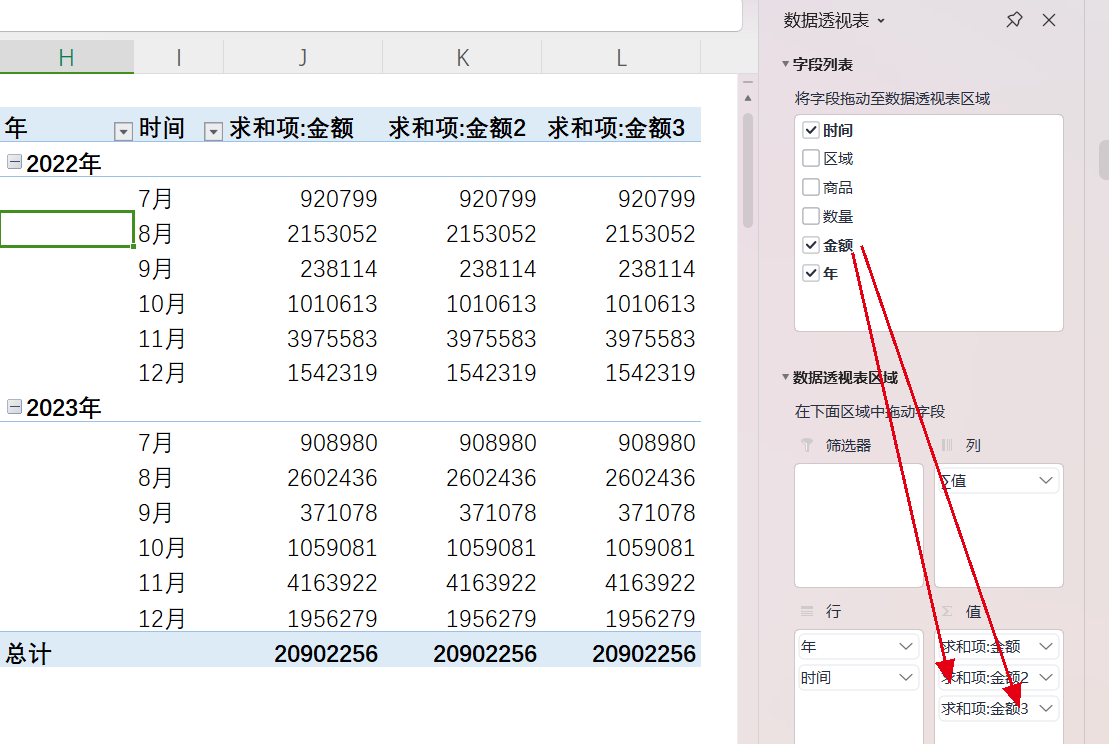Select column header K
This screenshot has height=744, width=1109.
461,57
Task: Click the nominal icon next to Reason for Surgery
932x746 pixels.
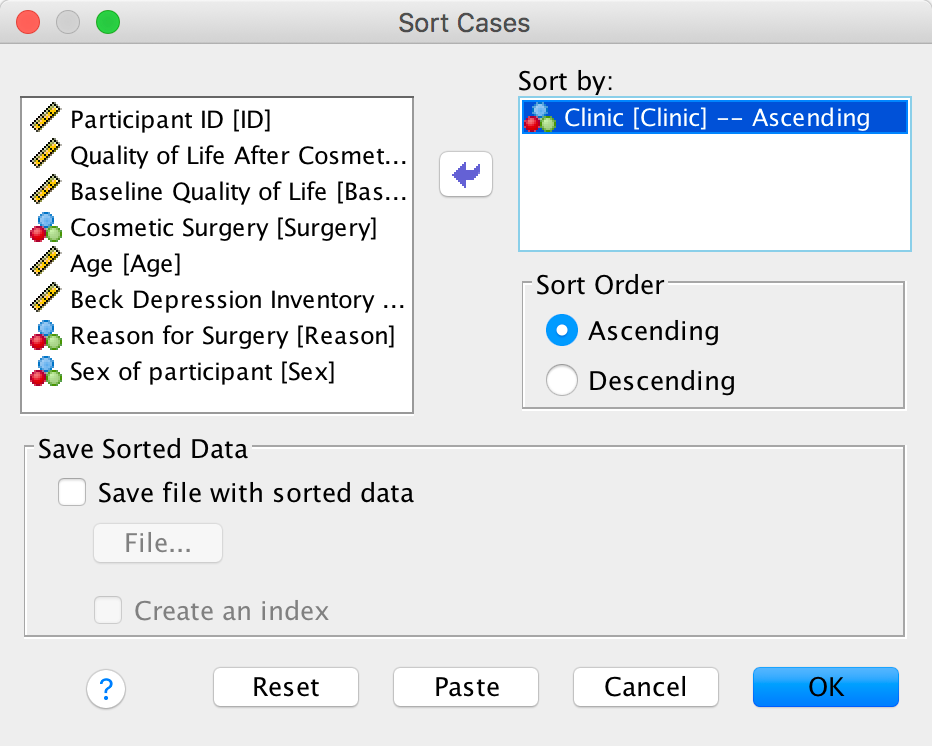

...

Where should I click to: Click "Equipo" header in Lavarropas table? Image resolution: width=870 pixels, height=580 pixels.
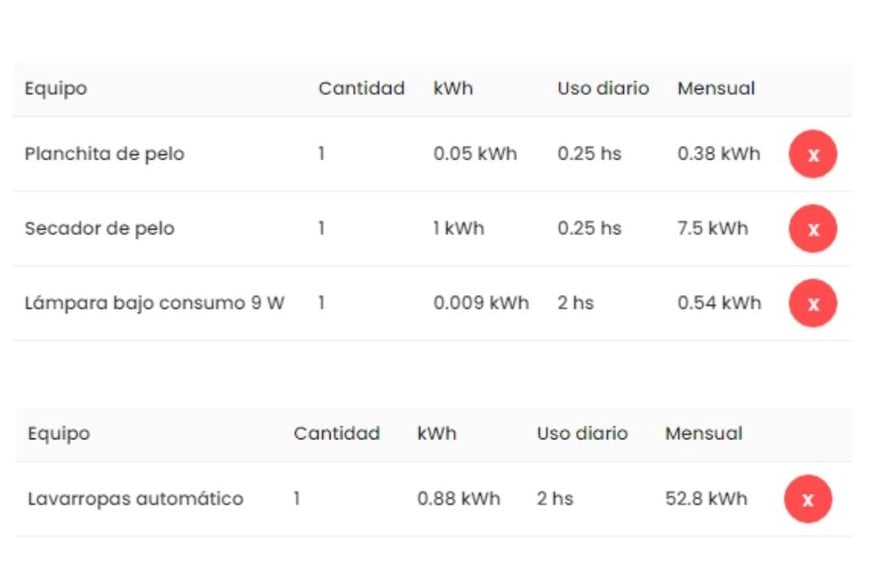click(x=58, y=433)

→ **Exercise objective**
Using the records above, restate word for word the lines from the one with "Task: Click the" through the one with "932x746 pixels.", both included.

→ **Solution to this task**
Task: Click the nominal icon next to Reason for Surgery
932x746 pixels.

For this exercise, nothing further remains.